## Page text
Tuesday, January 13, 2004

Rabbit In The Attic

The Lad went off to Maine to go snow-boarding last night, giving me endless opportunities for maternal catastrophizing (mutilating traffic and snow board accidents, and countless variations on gangrenous frostbite and asystolic hypothermia.) He left me in charge of the Bunny.

There's a rabbit in the attic. That's where the Lad lives. He gave me instructions to supply it with bunny crunchies, water and hay. Lettuce. Apparantly it likes raisins. What else it likes is anybody's guess. I don't have a lot of experience with bunnies. I know what to expect from kitties. Even gerbils. But bunnies are ciphers.

The Lad's caring for the bunny for a friend who's gone off to a lagomorph-unfriendly school. There was a hamster, too. Was. RIP.

So the Lad bought a roll of green plastic-coated wire and actually fenced off a decent space for the creature and its hay, its cages and its other rabbity paraphenalia. An uncharacteristically 4-H kind of project for my Lad, sort of touching really. My son the farmer.

## Source material
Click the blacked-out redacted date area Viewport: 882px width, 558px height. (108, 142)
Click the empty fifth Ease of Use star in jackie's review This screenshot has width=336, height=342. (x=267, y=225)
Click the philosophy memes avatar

## Written request 1
Answer these questions using the blog post about the rabbit:
(a) Where did the Lad go to snowboard?
(b) In what part of the house is the rabbit kept?
(c) What did the Lad buy to fence off a space for the rabbit?
## Written request 2
Return the part of the blog post about the rabbit from "So the Lad bought" to "son the farmer.", copied word for word.

## Correct result 1
(a) Maine
(b) The attic
(c) A roll of green plastic-coated wire

## Correct result 2
So the Lad bought a roll of green plastic-coated wire and actually fenced off a decent space for the creature and its hay, its cages and its other rabbity paraphenalia. An uncharacteristically 4-H kind of project for my Lad, sort of touching really. My son the farmer.